- [Task prompt]
Copy out every line of the listing below word for word, leaving out the pictures.

- [Rows]
⁂

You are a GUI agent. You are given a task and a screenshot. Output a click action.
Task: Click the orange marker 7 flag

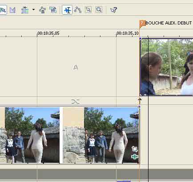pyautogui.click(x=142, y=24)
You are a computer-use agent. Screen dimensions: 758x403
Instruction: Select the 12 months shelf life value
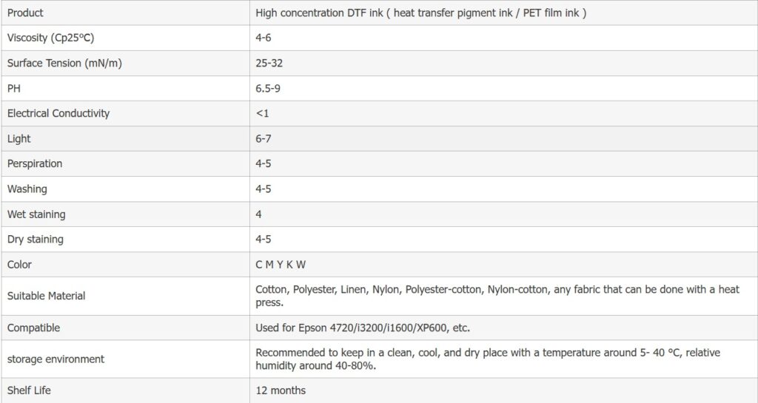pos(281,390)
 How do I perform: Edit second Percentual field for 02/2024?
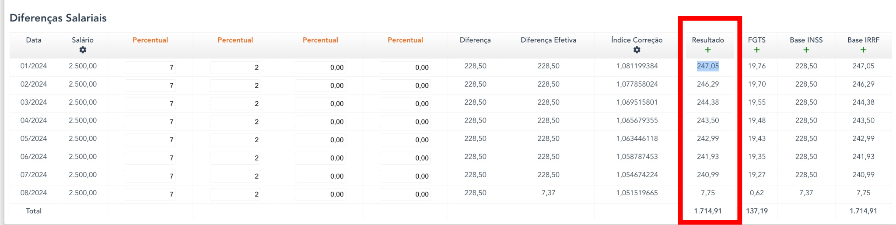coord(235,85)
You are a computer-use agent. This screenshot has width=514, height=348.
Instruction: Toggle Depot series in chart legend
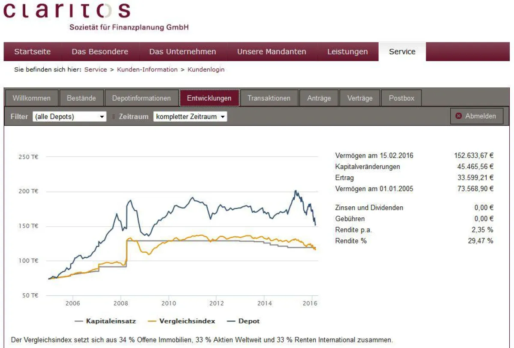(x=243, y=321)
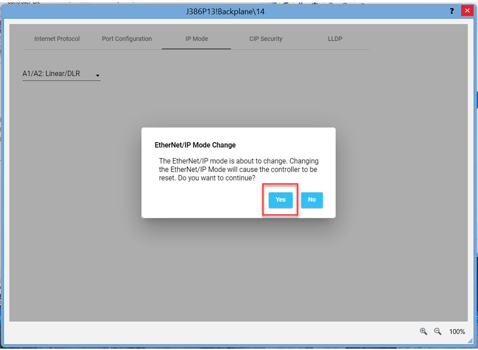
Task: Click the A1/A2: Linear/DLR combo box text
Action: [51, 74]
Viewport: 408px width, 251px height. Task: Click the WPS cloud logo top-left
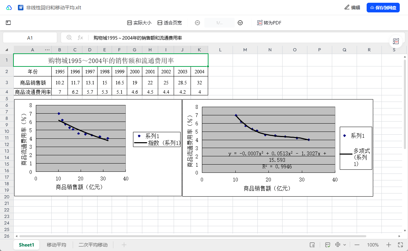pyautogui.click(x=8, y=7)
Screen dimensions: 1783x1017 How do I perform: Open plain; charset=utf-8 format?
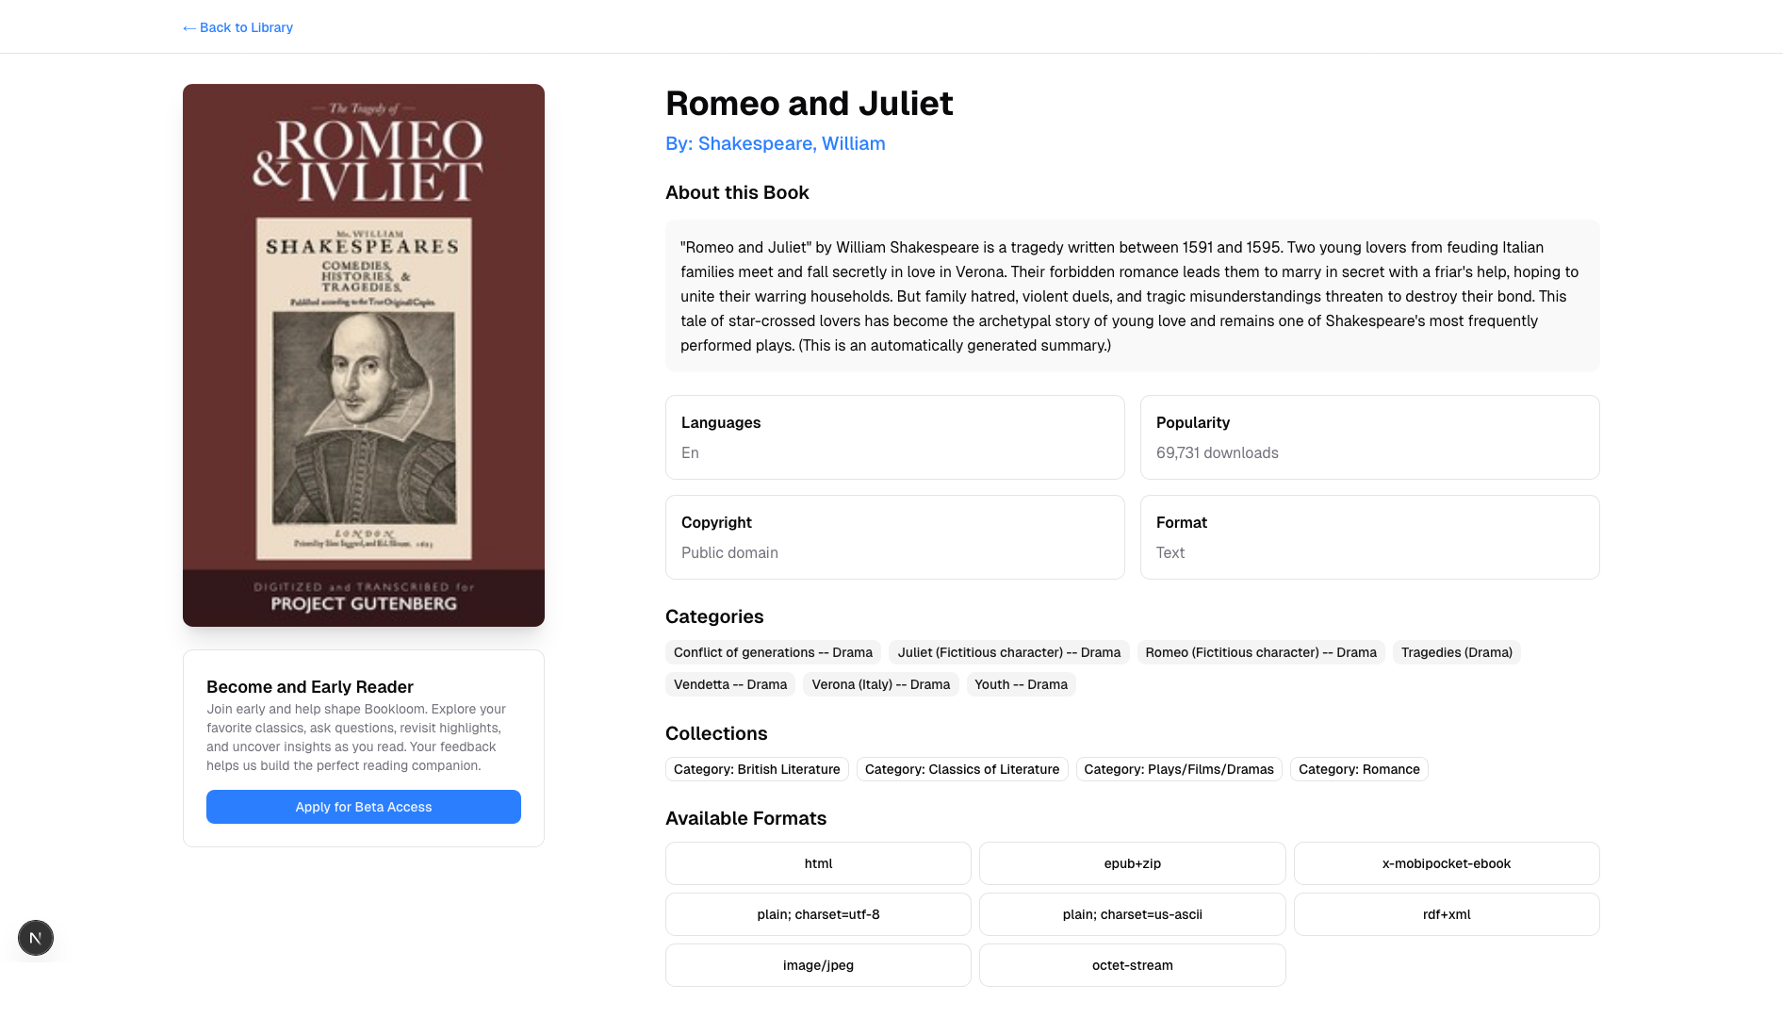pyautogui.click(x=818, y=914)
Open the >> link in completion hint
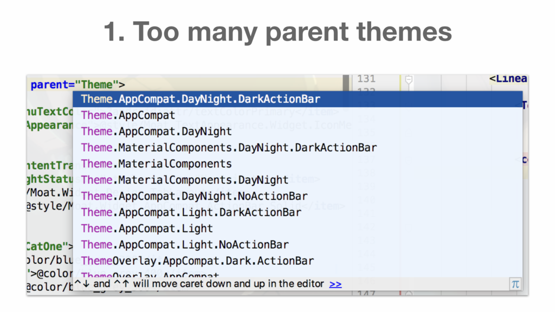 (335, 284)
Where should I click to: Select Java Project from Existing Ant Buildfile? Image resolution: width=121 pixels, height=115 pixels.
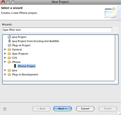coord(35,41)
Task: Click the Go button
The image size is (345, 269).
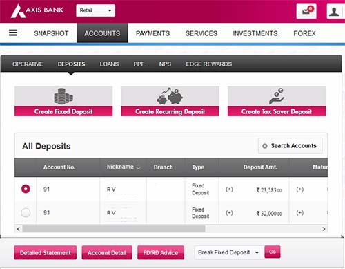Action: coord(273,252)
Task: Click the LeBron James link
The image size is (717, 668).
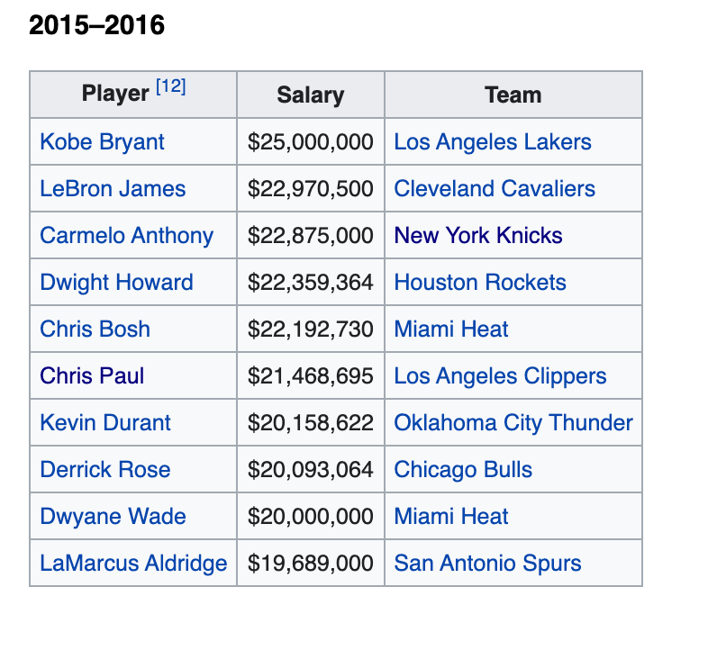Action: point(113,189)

⁂

- [Full output]
You are a GUI agent. You are given a task and a screenshot. Output a click action.
Task: Click the orange marker 7 flag

pyautogui.click(x=142, y=24)
You are a computer-use agent. Screen dimensions: 758x403
Instruction: Select the 12 months shelf life value
pos(281,390)
 How do I perform: Edit second Percentual field for 02/2024?
coord(235,85)
You are a computer-use agent. This screenshot has width=514, height=348.
Instruction: Toggle Depot series in chart legend
(x=243, y=321)
Task: Click the A1/A2: Linear/DLR combo box text
Action: [51, 74]
Viewport: 408px width, 251px height. Task: Click the WPS cloud logo top-left
pyautogui.click(x=8, y=7)
Screen dimensions: 1783x1017 How do I perform: Open plain; charset=utf-8 format?
pyautogui.click(x=818, y=914)
Open the >> link in completion hint
 (335, 284)
Where should I click to: Select Java Project from Existing Ant Buildfile? Image resolution: width=121 pixels, height=115 pixels.
coord(35,41)
Task: Click the Go button
The image size is (345, 269).
Action: coord(273,252)
Task: Click the LeBron James link
The image size is (717, 668).
Action: point(113,189)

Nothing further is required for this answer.